There are two overviews I use during my training, and I would like to share with you. Normally I write them on a whiteboard, but it has advantages having it in a digital form.
Transfer speeds per bus
The below image gives an idea of theoretical transfer speeds, so you know how a fast network (1GB of data in 10 seconds) compares to GPU-memory (1GB of data in 0.01 seconds). It does not show all the ins and outs, but just give an idea how things compare. For instance it does not show that many cores on a GPU need to work together to get that maximum transfer rate. Also I have not used very precise benchmark-methods to come to these views.

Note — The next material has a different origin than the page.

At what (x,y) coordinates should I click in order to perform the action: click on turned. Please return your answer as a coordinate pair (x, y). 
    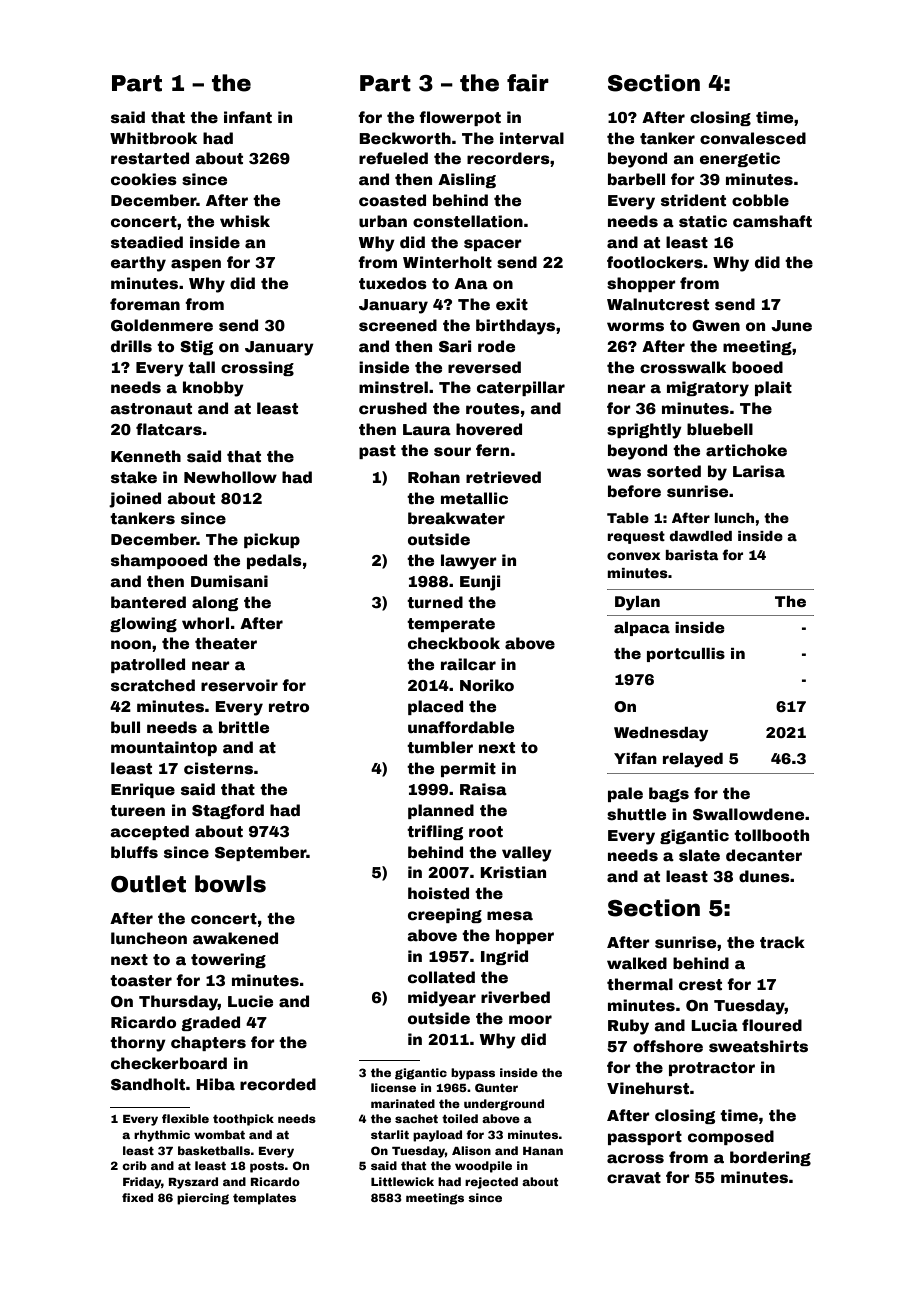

We zoom into the slower bus-speeds. So all the good stuff is at the left and all buses to avoid are on the right. What should be clear is that a read from or write to a SSD will make the software very slow if you use write-trough instead of write-back.
What is important to see that localisation of data makes a big difference. Take a look at the image and then try to follow with me. When using GPUs the following all can increase the speed on the same hardware: not using hard-disks in the computation-queue, avoiding transfers to and from the GPU and increasing the computations per byte of data. When an algorithm needs to do a lot of data-operations such as transposing a matrix, then it’s better to have a GPU that has high memory-access. When the number of operations is important, then clock-speed and cache-speed is most important.